## Text block
Thanks for a great day 

PintoJK


----------



## DsrtRat (Mar 8, 2004)

Hey, where is my love Gilles? (wink)


----------



## Foghorn (Jun 24, 2005)

It was an absolute honour to be a part of this shoot. I would like to thank everyone that donnated money as well as the organizers of this shoot. Gilles i take my hat off to you!! Very nice job!! And Chris, he same goes to you as well. The both of you are special people and did a wonderful think for a special cause!!

Maybe we can get a list of the people and companies that were so generous today and made this all worth while!

As I mentioned before, it was truely an honour!!

Thank you for lettting me be a part of this.

Dietmar Trillus


----------



## ontario moose (Aug 8, 2003)

*Desert dude finished 11Th..*

ok.. Paul.. my apologies .. I just seen my mistake.. I'm so freaking tired it's not funny..

Paul 626
Chris 626
Blake 626


you can figure you who came in 9,10,11.. I don't have the score cards..

Gilles


----------



## ontario moose (Aug 8, 2003)

*Sponsors*

the $ x-challenge

The Bow Shop
The Gun Room
Colby Shooting Club
Belgium Nursery
North Sylva
Porcupine Creek
Monsen’s
Bromley’s
Excalibur Crossbows
Sprucewood Leasing

Gifts. 

Horton Cross bows
Aurora bow case
Balistic String (Nigel)
Victory Arrows
Carbon Express


----------



## DsrtRat (Mar 8, 2004)

LOL thanks Gilles, I was feeling left out:wink:

Great shoot, great job for the charity!!!


----------



## Moparmatty (Jun 23, 2003)

DsrtRat said:


> LOL thanks Gilles, I was feeling left out:wink:
> 
> Great shoot, great job for the charity!!!


Wasn't it you DsrtRat that Gillies asked to do a reach around on him for a door prize? LMFAO!!!!


Had a great time today Gilles. My thanks goes out to every single person who was involved in putting this series of shoots together this winter.


----------



## DsrtRat (Mar 8, 2004)

I don't recall that but who knows, things get a little crazy sometimes.ukey:


----------



## Green Archer22 (Oct 27, 2007)

*shoot*

It was a wonderful and exciting time yesterday, glad to be a part. Fantastic raising all that money for a great cause. Gilles, chris, you guys are second to none. Great job putting this together, i had alot of fun. Hopefully we can keep it goin. Was glad to be in the presence of such great archers. The Bow shop staff are always the best.

## Requirement 1
Reproduce the passage of the archery shoot thread that begins at the words "It was an absolute" and stops after "truely an honour!!".
## Requirement 2
Carry on the archery shoot thread from the point where it stops.

## Extracted information
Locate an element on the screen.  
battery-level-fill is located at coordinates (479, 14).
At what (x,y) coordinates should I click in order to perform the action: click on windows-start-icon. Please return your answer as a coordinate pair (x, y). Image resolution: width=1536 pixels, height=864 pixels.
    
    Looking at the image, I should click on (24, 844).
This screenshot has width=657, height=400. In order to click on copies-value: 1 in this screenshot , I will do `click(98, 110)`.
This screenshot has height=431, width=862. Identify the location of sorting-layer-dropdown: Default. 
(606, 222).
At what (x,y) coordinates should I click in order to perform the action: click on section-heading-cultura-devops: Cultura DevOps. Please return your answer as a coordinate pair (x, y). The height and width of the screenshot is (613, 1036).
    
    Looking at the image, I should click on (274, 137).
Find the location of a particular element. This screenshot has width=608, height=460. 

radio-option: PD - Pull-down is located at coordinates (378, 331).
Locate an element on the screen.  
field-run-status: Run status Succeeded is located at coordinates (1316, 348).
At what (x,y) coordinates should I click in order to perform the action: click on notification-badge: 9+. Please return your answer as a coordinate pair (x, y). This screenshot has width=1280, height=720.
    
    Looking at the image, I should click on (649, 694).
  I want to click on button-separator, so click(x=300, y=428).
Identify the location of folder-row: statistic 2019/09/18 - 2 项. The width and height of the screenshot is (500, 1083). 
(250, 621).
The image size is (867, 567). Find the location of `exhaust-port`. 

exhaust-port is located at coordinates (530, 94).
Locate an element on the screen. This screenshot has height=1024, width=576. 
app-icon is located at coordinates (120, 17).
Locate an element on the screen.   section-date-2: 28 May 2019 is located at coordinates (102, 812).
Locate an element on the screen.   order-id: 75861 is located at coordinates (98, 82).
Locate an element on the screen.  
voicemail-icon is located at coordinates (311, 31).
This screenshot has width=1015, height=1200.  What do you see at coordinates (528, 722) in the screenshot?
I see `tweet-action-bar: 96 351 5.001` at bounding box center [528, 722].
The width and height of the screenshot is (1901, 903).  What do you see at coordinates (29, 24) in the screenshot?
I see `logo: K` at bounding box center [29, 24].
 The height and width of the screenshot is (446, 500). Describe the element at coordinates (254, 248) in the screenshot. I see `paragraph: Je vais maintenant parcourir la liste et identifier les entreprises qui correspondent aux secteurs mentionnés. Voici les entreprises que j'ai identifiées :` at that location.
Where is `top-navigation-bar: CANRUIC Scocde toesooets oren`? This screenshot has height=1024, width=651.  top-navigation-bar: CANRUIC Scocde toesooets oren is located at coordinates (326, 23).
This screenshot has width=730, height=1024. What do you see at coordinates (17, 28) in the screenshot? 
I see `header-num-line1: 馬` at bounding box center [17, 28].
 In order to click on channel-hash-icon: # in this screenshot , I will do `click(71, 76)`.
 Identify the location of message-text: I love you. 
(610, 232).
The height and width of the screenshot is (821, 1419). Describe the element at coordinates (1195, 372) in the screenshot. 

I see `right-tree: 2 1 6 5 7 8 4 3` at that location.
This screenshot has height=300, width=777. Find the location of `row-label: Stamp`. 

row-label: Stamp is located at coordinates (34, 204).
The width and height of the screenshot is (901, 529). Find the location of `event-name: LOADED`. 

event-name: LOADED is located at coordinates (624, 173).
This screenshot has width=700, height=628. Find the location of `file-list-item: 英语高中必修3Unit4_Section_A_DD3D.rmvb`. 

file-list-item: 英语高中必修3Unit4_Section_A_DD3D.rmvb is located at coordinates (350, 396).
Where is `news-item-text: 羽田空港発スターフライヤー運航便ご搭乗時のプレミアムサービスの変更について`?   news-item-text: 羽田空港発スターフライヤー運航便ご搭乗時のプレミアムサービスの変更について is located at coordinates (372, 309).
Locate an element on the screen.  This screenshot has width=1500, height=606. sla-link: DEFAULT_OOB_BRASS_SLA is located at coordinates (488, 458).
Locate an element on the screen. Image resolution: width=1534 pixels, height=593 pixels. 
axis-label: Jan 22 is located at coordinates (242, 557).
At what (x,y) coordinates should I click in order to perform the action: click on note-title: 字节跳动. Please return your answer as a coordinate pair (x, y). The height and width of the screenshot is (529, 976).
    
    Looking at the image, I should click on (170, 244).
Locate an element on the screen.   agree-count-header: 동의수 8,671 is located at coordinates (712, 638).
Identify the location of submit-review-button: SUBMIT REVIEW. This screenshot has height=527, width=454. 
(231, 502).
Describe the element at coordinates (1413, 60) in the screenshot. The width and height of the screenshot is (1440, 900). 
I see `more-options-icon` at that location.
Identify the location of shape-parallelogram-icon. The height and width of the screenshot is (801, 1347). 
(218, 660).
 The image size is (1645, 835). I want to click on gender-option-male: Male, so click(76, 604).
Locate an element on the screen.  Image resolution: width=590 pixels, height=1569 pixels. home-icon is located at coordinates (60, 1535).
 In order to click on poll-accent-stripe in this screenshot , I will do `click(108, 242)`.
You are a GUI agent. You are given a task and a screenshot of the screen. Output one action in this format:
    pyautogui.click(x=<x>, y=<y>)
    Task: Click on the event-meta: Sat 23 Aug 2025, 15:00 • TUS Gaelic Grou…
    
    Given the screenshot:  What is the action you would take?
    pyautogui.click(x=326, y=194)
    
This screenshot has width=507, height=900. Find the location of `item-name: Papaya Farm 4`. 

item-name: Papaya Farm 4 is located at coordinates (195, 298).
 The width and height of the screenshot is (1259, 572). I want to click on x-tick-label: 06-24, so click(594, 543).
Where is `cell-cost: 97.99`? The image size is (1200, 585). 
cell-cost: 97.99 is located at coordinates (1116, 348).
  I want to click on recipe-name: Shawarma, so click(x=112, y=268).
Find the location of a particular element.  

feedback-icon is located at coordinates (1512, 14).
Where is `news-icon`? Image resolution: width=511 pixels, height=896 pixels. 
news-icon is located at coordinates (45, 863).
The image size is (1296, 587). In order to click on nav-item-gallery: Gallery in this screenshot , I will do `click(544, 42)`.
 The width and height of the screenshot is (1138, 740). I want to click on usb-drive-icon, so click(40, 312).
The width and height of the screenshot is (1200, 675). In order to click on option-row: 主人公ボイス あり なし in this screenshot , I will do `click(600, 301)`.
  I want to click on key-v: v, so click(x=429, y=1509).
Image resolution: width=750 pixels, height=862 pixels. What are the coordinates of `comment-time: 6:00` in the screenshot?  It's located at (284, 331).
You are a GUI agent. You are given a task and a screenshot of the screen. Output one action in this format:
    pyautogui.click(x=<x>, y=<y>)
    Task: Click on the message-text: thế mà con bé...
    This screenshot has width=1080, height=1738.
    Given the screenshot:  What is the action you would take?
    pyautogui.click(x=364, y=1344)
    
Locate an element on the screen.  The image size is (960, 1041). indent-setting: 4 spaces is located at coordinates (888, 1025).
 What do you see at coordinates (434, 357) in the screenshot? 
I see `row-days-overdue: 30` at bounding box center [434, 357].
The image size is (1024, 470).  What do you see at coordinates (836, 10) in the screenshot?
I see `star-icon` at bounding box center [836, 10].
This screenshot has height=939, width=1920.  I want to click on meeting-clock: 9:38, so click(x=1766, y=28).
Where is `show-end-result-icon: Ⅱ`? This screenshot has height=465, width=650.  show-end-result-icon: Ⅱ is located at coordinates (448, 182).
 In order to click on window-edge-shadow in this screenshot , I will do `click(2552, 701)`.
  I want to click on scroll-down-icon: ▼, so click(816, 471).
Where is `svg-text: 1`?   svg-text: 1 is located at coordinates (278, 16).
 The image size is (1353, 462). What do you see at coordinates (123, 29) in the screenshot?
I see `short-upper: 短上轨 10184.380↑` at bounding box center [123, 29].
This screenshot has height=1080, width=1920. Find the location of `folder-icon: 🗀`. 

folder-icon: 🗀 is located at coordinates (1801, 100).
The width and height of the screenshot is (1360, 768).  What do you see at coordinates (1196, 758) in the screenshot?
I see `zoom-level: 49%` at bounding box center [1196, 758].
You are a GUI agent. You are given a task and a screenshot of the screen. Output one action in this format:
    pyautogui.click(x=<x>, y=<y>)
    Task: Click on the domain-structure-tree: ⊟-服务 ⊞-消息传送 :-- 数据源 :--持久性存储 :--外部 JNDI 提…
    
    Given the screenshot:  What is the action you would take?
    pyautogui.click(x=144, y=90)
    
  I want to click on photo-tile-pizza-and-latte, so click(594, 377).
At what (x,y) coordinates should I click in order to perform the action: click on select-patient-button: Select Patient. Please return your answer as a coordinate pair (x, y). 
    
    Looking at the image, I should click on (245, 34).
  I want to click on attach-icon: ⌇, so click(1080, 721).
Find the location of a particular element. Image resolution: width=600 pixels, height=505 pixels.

## Exercise answer 1
It was an absolute honour to be a part of this shoot. I would like to thank everyone that donnated money as well as the organizers of this shoot. Gilles i take my hat off to you!! Very nice job!! And Chris, he same goes to you as well. The both of you are special people and did a wonderful think for a special cause!!

Maybe we can get a list of the people and companies that were so generous today and made this all worth while!

As I mentioned before, it was truely an honour!!

## Exercise answer 2
Our deepest thanks.

Green Archer22 and Miss Pink


----------



## #1 Hogger (Aug 17, 2005)

Gilles we all made it home safe and sound it was welll worth the trip to the bow shop not only to see our friends and have a great time but to donate to such a worthy cause. You Chris and all your cohorts put on a fantastic day full of fun and drama in the shoot offs you are to be congratulated Who would have thought that we would get a response like this after only a year thank you all for comming out and giveing to a great cause George and his staff were helpful and thanks for the use of the range You all deserve a big
ATTA BOY


----------



## Grey Eagle (May 23, 2002)

What a wonderful day you organized Gilled :thumb: I was unfortunately not able to attend, but do want to offer my appreciation for what you, and your group, did for this worthwhile cause. And indeed for archery as well. Big Kudos to you all!!! It's people like you, Chris, and Geroge that make me proud to be involved in this sport 

I can't wait to see what can be done with this event next year.


----------



## Grey Eagle (May 23, 2002)

Gilles,

You should think about putting a review thread up in the General Section of AT. Be a shame not to share the awesome news of this shoot with everybody on this site, not just us Canucks


----------



## skywalk (Feb 8, 2006)

Wonderful job Gilles... It was geat fun and I enjoyed it very much.
Winning that crossbow wasn't that bad either...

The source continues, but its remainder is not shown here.